**Definition.** An arrow $\alpha:A\rightarrow B$ in $\mathsf C=\mathsf{Fam}(\mathsf A)$ is said to be a *covering morphism* if there exists an effective descent morphism $p:E\rightarrow B$ that splits it, i.e such that the square below is a pullback.
$$\require{AMScd} \begin{CD}
E\times_BA @>{\eta_{E\times_BA}}>> H\Pi_0(E\times_BA)\\ @V{p^\ast\alpha}VV @VV{H\Pi_0(p^\ast\alpha)}V\\
E @>>{\eta_E}> H\Pi_0(E)
\end{CD}$$
Here $\Pi_0$ is the connected component functor while $H$ is its right adjoint, defined by taking copowers of $\mathbf 1$.

**Definition.** An object $E$ is *Galois closed* if every covering morphism $E^\prime \rightarrow E$ is split by $1_E$.

**Definition.** A covering morphism $p:E\rightarrow B$ is said to be a *universal covering* of $B$ if it's an effective descent morphism and $E$ is Galois closed.

For a universal covering morphism $p:E\rightarrow B$, how to prove $E$ connected implies $B$ connected?

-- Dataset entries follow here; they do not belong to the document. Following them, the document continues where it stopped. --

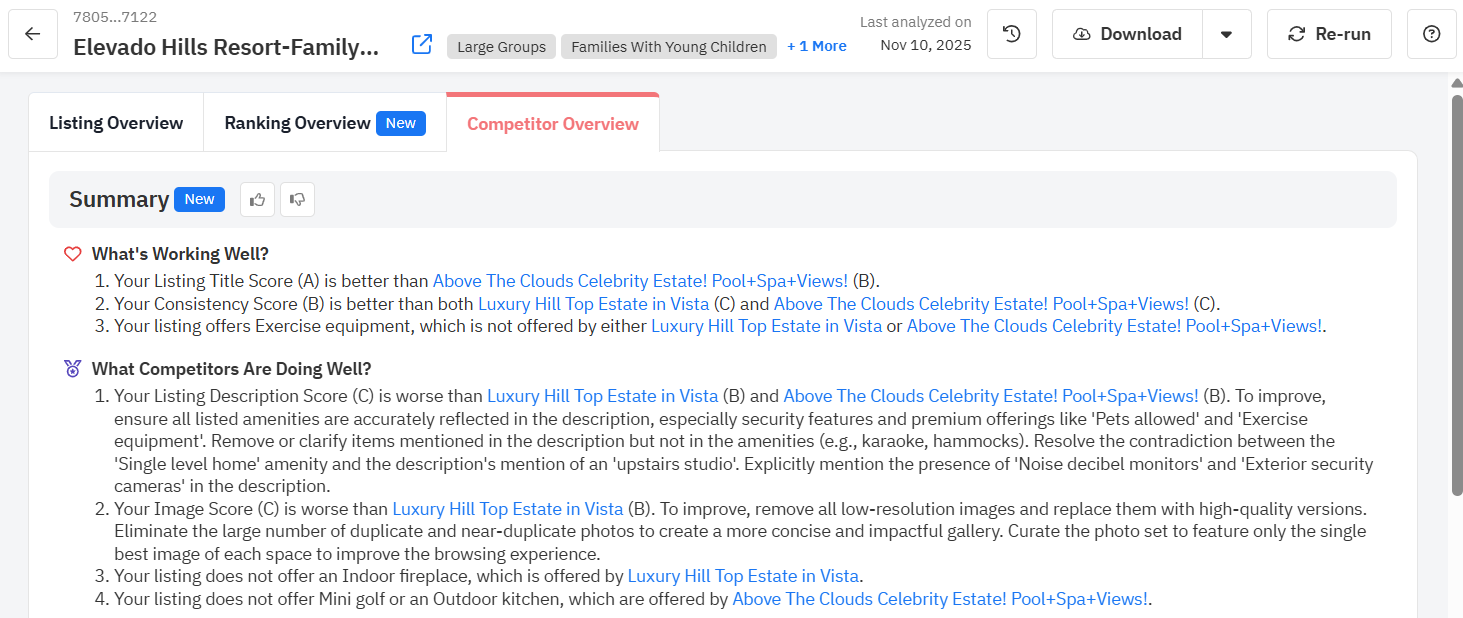Click the back arrow button
This screenshot has width=1463, height=618.
click(x=33, y=34)
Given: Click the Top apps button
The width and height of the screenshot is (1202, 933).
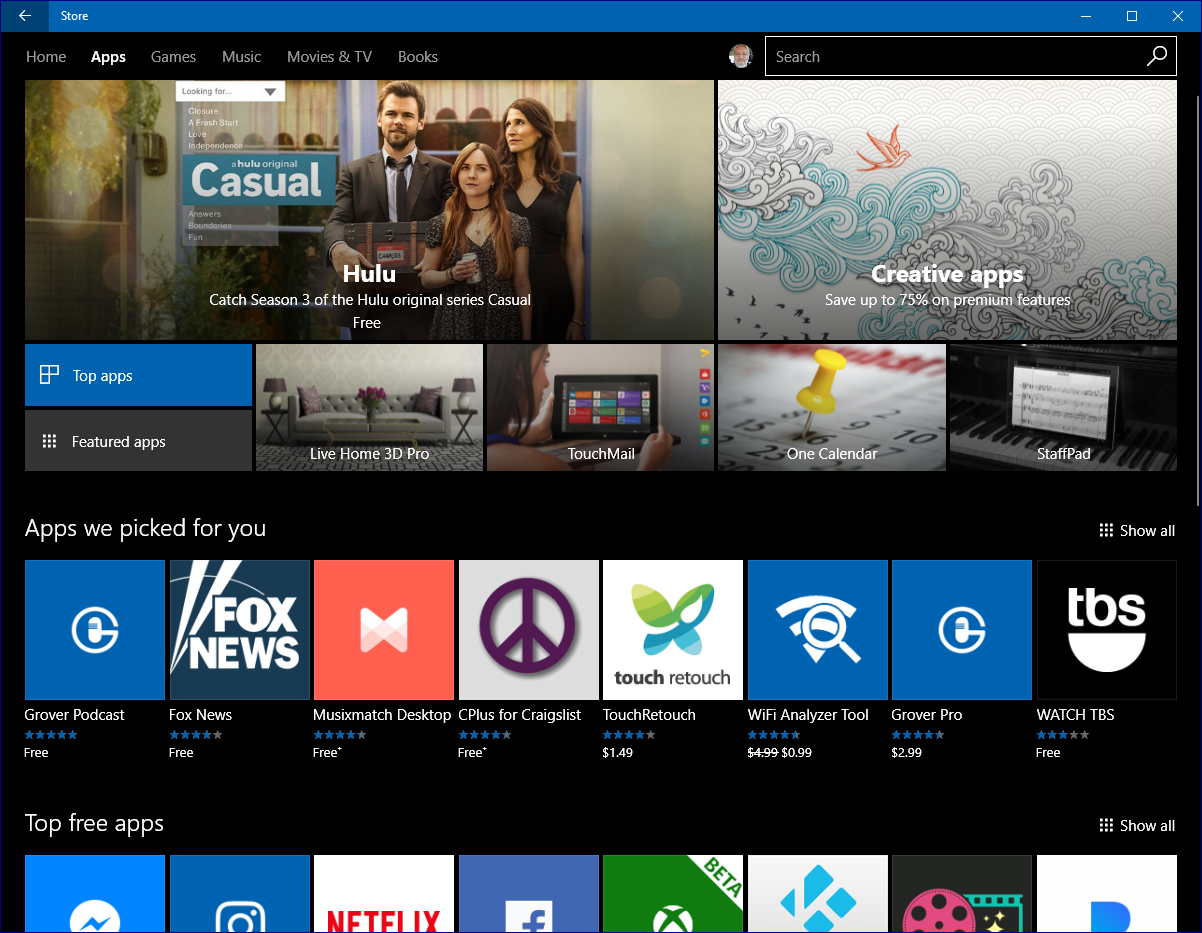Looking at the screenshot, I should pos(138,375).
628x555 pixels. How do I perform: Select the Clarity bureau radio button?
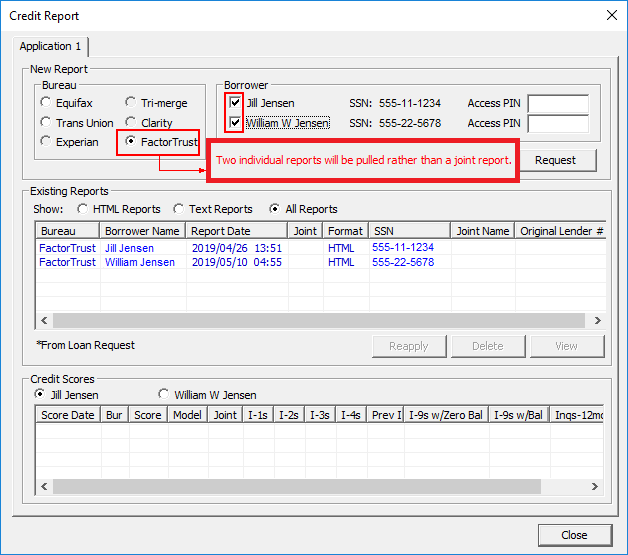pos(131,123)
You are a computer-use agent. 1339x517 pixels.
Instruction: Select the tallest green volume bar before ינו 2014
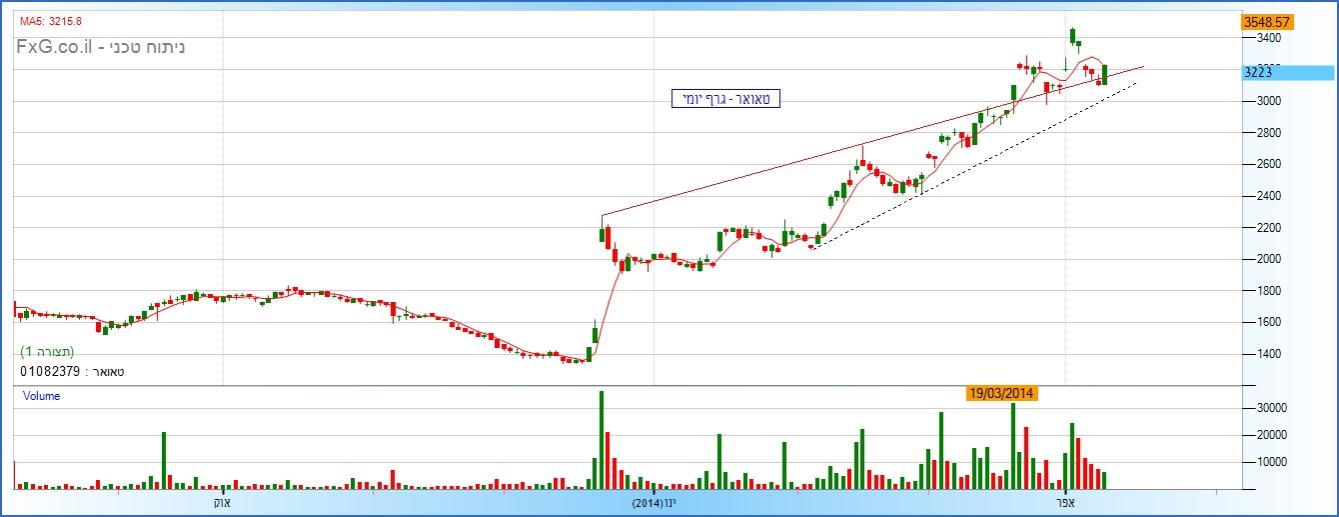(x=601, y=440)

For a *trivial* covering morphism in the concrete setting of topological spaces, I know being of effective descent implies surjectivity. Since for trivial covering morphisms, the connected components of the total space are duplicates of connected components of the base (with multiplicity given by the size of the fiber), it's clear that in the surjective case the total space has at least as many connected components as the base space and that finishes the proof.

However, for the nontrivial case, and more generally, for the nontrivial case in a general setting, I'm clueless. Help!

**Added.** My question arises from two statements in Borceux and Janelidze's *Galois Theories* which together confuse me. On one hand, at the top of p.213, the authors write

... is defined only for connected spaces $B$ which admit a universal covering map $p:E\rightarrow B$ with connected $E$...

On the other hand, the beginning of theorem 6.7.4 reads:

Let $p:E\rightarrow B$ be a universal covering morphism with connected $E$ (and therefore also connected $B$).

The latter makes it seem that the connectedness of $B$ is redundant in the former, and, of course - I don't know how to prove it.